**TASK TO CARRY OUT**. Return the listing below in full, exactly.

**STUDY MATERIAL**.
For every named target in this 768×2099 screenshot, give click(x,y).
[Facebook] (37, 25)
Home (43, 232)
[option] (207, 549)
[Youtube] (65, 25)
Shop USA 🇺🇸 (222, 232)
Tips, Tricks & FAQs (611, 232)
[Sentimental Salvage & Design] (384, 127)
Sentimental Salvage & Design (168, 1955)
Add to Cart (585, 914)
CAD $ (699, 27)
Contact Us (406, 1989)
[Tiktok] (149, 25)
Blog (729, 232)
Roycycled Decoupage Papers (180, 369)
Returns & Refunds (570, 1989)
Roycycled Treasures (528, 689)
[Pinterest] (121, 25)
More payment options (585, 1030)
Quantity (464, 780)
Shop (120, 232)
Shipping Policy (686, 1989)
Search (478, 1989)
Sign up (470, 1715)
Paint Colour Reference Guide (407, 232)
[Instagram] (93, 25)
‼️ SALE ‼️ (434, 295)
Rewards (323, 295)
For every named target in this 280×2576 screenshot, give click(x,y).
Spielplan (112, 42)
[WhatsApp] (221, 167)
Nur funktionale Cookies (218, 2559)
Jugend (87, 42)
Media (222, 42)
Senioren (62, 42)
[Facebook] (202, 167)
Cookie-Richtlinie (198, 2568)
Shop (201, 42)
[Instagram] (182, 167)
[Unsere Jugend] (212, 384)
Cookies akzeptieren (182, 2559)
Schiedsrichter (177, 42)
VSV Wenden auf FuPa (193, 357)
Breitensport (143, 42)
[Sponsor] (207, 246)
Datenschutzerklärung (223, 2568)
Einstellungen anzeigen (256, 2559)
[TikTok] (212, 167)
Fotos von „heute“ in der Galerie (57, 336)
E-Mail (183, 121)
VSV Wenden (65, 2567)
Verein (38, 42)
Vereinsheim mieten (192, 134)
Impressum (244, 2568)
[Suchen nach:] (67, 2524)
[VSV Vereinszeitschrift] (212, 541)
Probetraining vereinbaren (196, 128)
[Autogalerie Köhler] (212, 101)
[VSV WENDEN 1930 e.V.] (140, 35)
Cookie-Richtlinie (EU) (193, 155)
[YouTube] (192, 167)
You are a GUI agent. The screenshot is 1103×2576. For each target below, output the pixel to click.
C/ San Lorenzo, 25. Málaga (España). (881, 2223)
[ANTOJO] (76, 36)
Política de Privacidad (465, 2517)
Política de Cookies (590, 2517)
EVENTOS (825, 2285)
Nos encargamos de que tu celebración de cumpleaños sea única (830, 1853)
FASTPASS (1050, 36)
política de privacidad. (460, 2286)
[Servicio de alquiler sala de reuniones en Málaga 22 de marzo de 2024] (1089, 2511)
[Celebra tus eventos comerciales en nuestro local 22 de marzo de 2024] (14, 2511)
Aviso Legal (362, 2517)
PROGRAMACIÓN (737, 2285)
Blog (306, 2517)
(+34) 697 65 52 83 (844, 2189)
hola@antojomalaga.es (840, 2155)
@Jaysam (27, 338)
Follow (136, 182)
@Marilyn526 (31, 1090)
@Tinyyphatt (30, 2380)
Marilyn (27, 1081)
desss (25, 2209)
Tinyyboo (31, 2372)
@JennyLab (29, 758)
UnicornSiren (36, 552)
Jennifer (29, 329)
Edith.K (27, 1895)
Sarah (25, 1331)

**ANSWER**.
For every named target in this 768×2099 screenshot, give click(x,y).
[Facebook] (37, 25)
Home (43, 232)
[option] (207, 549)
[Youtube] (65, 25)
Shop USA 🇺🇸 (222, 232)
Tips, Tricks & FAQs (611, 232)
[Sentimental Salvage & Design] (384, 127)
Sentimental Salvage & Design (168, 1955)
Add to Cart (585, 914)
CAD $ (699, 27)
Contact Us (406, 1989)
[Tiktok] (149, 25)
Blog (729, 232)
Roycycled Decoupage Papers (180, 369)
Returns & Refunds (570, 1989)
Roycycled Treasures (528, 689)
[Pinterest] (121, 25)
More payment options (585, 1030)
Quantity (464, 780)
Shop (120, 232)
Shipping Policy (686, 1989)
Search (478, 1989)
Sign up (470, 1715)
Paint Colour Reference Guide (407, 232)
[Instagram] (93, 25)
‼️ SALE ‼️ (434, 295)
Rewards (323, 295)
For every named target in this 280×2576 screenshot, give click(x,y).
Spielplan (112, 42)
[WhatsApp] (221, 167)
Nur funktionale Cookies (218, 2559)
Jugend (87, 42)
Media (222, 42)
Senioren (62, 42)
[Facebook] (202, 167)
Cookie-Richtlinie (198, 2568)
Shop (201, 42)
[Instagram] (182, 167)
[Unsere Jugend] (212, 384)
Cookies akzeptieren (182, 2559)
Schiedsrichter (177, 42)
VSV Wenden auf FuPa (193, 357)
Breitensport (143, 42)
[Sponsor] (207, 246)
Datenschutzerklärung (223, 2568)
Einstellungen anzeigen (256, 2559)
[TikTok] (212, 167)
Fotos von „heute“ in der Galerie (57, 336)
E-Mail (183, 121)
VSV Wenden (65, 2567)
Verein (38, 42)
Vereinsheim mieten (192, 134)
Impressum (244, 2568)
[Suchen nach:] (67, 2524)
[VSV Vereinszeitschrift] (212, 541)
Probetraining vereinbaren (196, 128)
[Autogalerie Köhler] (212, 101)
[VSV WENDEN 1930 e.V.] (140, 35)
Cookie-Richtlinie (EU) (193, 155)
[YouTube] (192, 167)
You are a GUI agent. The screenshot is 1103×2576. For each target below, output the pixel to click.
C/ San Lorenzo, 25. Málaga (España). (881, 2223)
[ANTOJO] (76, 36)
Política de Privacidad (465, 2517)
Política de Cookies (590, 2517)
EVENTOS (825, 2285)
Nos encargamos de que tu celebración de cumpleaños sea única (830, 1853)
FASTPASS (1050, 36)
política de privacidad. (460, 2286)
[Servicio de alquiler sala de reuniones en Málaga 22 de marzo de 2024] (1089, 2511)
[Celebra tus eventos comerciales en nuestro local 22 de marzo de 2024] (14, 2511)
Aviso Legal (362, 2517)
PROGRAMACIÓN (737, 2285)
Blog (306, 2517)
(+34) 697 65 52 83 (844, 2189)
hola@antojomalaga.es (840, 2155)
@Jaysam (27, 338)
Follow (136, 182)
@Marilyn526 (31, 1090)
@Tinyyphatt (30, 2380)
Marilyn (27, 1081)
desss (25, 2209)
Tinyyboo (31, 2372)
@JennyLab (29, 758)
UnicornSiren (36, 552)
Jennifer (29, 329)
Edith.K (27, 1895)
Sarah (25, 1331)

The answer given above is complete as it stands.